Filling the landscape with Solar Utility Nodes.
Open sourcing the solution of small scale electrification.

Friday, January 17, 2014

Internet is Back!

So after Lydia left (see the initial setup in this post) there seemed to be some mishaps with the internet in Lwemodde. The dish was not providing a strong signal and their modem did not appear to work. They traded the Airtel one for a UTL modem in the hope that that would provide a better situation. I think they were given some crappy useless modem – didn’t seem to work.

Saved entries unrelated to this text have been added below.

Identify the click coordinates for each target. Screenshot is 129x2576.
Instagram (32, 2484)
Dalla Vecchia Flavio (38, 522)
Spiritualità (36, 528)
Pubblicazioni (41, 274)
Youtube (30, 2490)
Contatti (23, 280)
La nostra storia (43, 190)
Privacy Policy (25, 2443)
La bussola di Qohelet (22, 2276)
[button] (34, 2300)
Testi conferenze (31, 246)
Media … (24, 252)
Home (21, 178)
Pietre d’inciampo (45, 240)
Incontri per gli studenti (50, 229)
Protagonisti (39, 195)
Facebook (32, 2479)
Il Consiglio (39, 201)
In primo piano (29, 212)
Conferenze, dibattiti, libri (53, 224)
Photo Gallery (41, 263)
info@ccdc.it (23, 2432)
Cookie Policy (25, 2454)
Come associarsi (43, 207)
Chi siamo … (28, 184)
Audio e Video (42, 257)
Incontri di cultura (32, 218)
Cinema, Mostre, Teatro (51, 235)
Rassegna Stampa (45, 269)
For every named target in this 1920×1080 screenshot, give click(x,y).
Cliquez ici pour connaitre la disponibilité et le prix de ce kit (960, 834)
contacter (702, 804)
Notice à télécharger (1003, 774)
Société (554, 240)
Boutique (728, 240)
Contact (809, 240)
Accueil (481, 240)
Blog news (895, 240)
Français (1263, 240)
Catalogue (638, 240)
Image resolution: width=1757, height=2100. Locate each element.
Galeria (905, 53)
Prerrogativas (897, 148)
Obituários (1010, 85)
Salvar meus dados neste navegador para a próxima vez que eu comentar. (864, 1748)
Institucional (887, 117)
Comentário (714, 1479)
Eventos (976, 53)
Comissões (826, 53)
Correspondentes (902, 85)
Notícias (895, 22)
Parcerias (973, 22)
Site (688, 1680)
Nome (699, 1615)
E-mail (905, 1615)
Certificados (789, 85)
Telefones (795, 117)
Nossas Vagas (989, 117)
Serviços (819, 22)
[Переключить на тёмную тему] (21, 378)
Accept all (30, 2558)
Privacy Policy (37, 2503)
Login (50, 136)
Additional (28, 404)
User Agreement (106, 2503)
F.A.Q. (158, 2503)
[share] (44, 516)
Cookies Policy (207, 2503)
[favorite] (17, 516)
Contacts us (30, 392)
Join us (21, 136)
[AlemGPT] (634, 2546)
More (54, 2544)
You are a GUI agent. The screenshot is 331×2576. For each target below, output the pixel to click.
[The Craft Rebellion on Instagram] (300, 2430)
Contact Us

They still had the router that they bought from the Airtel shop which will route internet from the USB modem to their three computers. Their netbooks are basically just a smartphone with a keyboard and large screen. They run Android’s Jelly Bean 4.1 operating system which means they are basically only useful for browsing the web. This is why they were so cheap I assume. The battery life is close to 0 and you don’t have to pay for the MAC or MS OS. Just being able to browse the internet is fine though for the majority of their purposes. Their third computer was brought in by Junior. It is a Pentium 4 and it runs Windows XP. We can connect it to the router via ethernet and it works just fine.

While we were setting up everything and testing out the computers, the power, as it always does in Uganda, went out and so we did what we loved to do – run things from our solar utility node. We quickly connected the router’s power port to the 5 V phone chargers that are powered by the12 V battery. The netbooks also run off 5 V provided that you dedicate an entire charger to each of them since they draw 2 A each. The router and the computers worked off solar power and so even in periods of long blackout they should have no trouble accessing the internet.

So, how did we get internet to function? I explained the setup in this way to them. There are 3 connections that need to be made.
1. Modem to 3G cell network. (Actually we can only get 2G out there)
2. Modem must be able to talk to the router.
3. Wifi connection from computers to router.

I worked backwards starting with connection 3 and making my way to 1. I explained the concept of IP addresses and how to access the router once a wifi connection is made. That would be to open a browser and go to address 192.168.0.1. Once we logged into the router I explained what the different settings were, the difference between WAN and LAN and how to check on the status of the modem. That brought us to connection 2. After that was understood we tried to perfect connection 1.

Now just plugging the modem into the router where it sat initially actually did allow for a 2G connection and internet was accessible. It was just unusably slow. In different locations it was slightly faster and slower. We tried putting the modem at the focus of the satellite dish and moving it a bit from side to side We actually got less reception (0 bars) compared to inside (2 bars). My thinking was that it was too fiddly and uncertain to use a perfect parabolic dish at this stage so we focused on moving the modem on the inside of their shop. Bizarrely, the best reception was towards the back of their shop.

That night I went home and used my internet to research methods of improving 3G signal. I quickly came across this video. In the video you will see that pretty decent signal enhancement can be attained by just putting the modem in a saucepan. Yes, this is not parabolic and not focal at all but I think the theory is that you will capture some waves in a wide area and just make them bounce in a fashion which is more likely to hit the modem antenna. I stressed to them that it was important to use a metal pot to allow for this bouncing of EM waves to occur.

The next day we found a pot, as you will see in the pictures below, and tested it. Outside of the pot we couldn’t load the page http://speedof.me which is a simple speed test website. Just a side note, I have never understood why http://speedtest.net thought it was a good idea to fill their page with heavy flash scripts to just do a speed test. If you are doing a speed test it is likely that you don’t have much speed in the first place…..why therefore make the page full of unnecessary data. Seems really stupid.

Junior (left) and Betty (right) testing out the net. You can see the modem in a cooking pot. This was one of our best locations.  As Murphy would have it, it is in the most inconvenient place.
Inside the pot, at the very back of the room, we got 0.03 Mbps speed on average. This was after about 3 tests. Our best location gave us 0.13 Mbps and we were able to stream bits of YouTube video. Junior was very happy to see his favorite music video playing.

I told them to just keep experimenting. Use different sized pots, place the modem in different places in the pot and place the pot in different places at different angles. It will just be a lot of trial and error but I think their internet may just become useable. This is a pretty cool service for them. The closest internet for the surrounding villages is in Kalisizo, and even then it barely works there.

Here you can see all three computers. The router is on top of the monitor.

Two coffee farmers which wandered into the shop got to see the Wikipedia page for coffee for the first time ever.

They also found an article about Ugandan coffee exports going up 7% in the last year.

More internet!

Now that internet is at Lwemodde it will be easy for them to contact Lydia and myself about questions they have or simply research the answers themselves. They still want something to help them learn to type rapidly and so I will work on something which doesn’t use the internet for that. I was thinking of just coding something simple in JavaScript which will run in the browser. That will allow for basic graphics and it should function on all three computers. I can attach the HTML page in an email and they can load it on each computer.